Feature Articles: Approaching and Exceeding Human Abilities with Artificial Intelligence and Brain Science

Measuring Textual Difficulty—Estimating Text Readability and a Person’s Vocabulary Size

Sanae Fujita

Abstract

Whether it feels difficult or easy to read text depends on both the readability of that text and the amount of knowledge possessed by the reader. If text readability and the amount of knowledge of the reader (vocabulary size) can be easily and accurately estimated to automatically estimate the difficulty of text, it should be possible to recommend text having a suitable level of difficulty, thereby support the learning process. This article introduces methods we, NTT Communication Science Laboratories, devised for estimating text readability and vocabulary size.

Keywords: vocabulary size, word familiarity, readability

PDF

1. What does it mean to measure difficulty?

Taking, for example, a child who is just learning to read, one can imagine how a parent might select a picture book for the child to read on his or her own but end up reading the book to the child who simply finds it too difficult. Additionally, one can imagine how English text that may have been a struggle for a Japanese student to read in the first year of junior high school seems very simple when he/she is a college student. Given the same text, whether it feels difficult or easy depends on the amount of knowledge the reader has.

If recommendations can be made for picture books, novels, textbooks, or even such books in English that are perfectly readable or readable with a little effort, it should be possible to increase the reader’s knowledge without difficulty. However, determining perfectly readable or readable with a little effort is not a trivial task. This is because both a person’s amount of knowledge and text readability must be appropriately estimated.

2. Measuring a person’s vocabulary size

One type of knowledge that a person needs is vocabulary. At NTT Communication Science Laboratories, researchers have been surveying and estimating the vocabulary size of people in various age groups for over 20 years.

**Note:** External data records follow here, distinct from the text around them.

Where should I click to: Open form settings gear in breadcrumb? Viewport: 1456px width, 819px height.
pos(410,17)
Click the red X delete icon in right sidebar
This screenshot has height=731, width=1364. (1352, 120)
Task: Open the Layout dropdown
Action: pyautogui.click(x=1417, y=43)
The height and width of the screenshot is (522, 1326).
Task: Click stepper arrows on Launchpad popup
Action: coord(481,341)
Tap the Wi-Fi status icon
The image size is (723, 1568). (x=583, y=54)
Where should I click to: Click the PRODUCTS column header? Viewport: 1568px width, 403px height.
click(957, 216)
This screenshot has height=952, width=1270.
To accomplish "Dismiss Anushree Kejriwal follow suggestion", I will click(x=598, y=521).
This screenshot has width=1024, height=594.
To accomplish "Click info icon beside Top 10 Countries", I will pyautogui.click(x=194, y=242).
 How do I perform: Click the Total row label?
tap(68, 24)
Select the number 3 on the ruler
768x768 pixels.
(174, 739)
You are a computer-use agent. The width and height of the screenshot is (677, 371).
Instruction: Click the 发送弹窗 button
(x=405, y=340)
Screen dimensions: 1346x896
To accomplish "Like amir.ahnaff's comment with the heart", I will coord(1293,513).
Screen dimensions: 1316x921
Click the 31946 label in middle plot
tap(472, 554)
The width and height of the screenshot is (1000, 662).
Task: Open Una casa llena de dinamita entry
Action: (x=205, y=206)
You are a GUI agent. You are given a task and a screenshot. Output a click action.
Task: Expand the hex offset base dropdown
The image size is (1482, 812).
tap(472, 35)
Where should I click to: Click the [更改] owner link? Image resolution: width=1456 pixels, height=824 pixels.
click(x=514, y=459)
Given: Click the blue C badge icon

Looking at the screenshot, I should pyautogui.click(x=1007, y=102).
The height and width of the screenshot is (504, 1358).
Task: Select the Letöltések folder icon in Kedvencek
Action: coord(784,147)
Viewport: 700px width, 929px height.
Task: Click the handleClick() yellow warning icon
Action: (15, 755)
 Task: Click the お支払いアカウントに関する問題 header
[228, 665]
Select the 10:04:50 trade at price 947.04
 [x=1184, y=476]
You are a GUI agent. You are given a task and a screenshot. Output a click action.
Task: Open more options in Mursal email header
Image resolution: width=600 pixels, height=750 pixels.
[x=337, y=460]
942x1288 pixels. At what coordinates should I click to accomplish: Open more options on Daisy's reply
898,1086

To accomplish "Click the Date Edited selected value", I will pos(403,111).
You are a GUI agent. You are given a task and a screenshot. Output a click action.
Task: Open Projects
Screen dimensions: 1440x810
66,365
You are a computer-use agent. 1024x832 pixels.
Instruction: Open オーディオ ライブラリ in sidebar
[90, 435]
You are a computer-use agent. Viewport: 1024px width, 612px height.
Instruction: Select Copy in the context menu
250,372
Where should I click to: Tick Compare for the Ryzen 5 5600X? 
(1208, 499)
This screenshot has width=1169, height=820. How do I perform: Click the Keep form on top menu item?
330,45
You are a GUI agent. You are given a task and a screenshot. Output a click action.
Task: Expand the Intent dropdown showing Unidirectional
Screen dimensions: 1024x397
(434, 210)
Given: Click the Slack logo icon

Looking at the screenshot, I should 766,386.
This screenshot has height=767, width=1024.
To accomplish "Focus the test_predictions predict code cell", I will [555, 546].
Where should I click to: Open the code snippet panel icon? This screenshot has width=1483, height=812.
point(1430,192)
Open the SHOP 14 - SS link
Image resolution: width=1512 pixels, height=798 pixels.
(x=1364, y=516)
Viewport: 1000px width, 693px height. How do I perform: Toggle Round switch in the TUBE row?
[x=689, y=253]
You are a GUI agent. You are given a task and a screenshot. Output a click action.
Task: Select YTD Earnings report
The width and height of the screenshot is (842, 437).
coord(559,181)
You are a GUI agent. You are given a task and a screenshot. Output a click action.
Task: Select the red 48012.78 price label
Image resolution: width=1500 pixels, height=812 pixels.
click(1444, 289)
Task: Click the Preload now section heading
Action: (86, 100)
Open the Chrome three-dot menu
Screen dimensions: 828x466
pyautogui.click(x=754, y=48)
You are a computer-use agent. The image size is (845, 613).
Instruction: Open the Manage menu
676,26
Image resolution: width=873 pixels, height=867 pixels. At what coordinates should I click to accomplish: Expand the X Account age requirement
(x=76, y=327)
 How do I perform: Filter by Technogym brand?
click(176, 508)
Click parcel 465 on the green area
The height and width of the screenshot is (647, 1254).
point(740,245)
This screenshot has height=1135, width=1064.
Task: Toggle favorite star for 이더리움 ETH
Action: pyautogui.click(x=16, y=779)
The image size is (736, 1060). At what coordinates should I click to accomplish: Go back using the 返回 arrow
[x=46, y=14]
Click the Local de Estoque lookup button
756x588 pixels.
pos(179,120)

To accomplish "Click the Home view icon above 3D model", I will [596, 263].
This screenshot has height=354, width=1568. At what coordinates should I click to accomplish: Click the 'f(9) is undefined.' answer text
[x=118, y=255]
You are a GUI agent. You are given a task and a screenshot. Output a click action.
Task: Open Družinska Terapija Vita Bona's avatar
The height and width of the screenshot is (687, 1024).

In a survey targeting infants, their vocabulary is not that large, so it is not impossible to investigate all words that can be understood and spoken. We, NTT Communication Science Laboratories, constructed the Child Vocabulary Development Database (CVD) by collecting data on when infants learn and speak what types of words from over 1500 parent-infant pairs.

It is difficult to survey all the words a person knows from elementary school onward. In this case, the approach adopted for estimating vocabulary size is to ask a person whether he or she knows certain presented words. The more words that are presented, the more accurate the estimation becomes, but vocabulary size can still be estimated with only several dozen words.

A key point of this estimation method is hypothesizing how many words a person knows when answering that he or she knows a certain word. For example, given the words “salty” and “tidal gauge,” there would probably be less people who know “tidal gauge.” The assumption can therefore be made that a person who knows the words “tidal gauge” has a larger vocabulary than a person who only knows “salty.” Given that a person is knowledgeable of “tidal gauge,” how many words can we assume that person knows? The basis for such an assumption is word familiarity.

3. Word-familiarity database

The quantification of the degree of word recognition through rating experiments is called word familiarity. A word assigned a large number corresponds to a word that many people are familiar with, and a word assigned a small number corresponds to a word that many people are unfamiliar with.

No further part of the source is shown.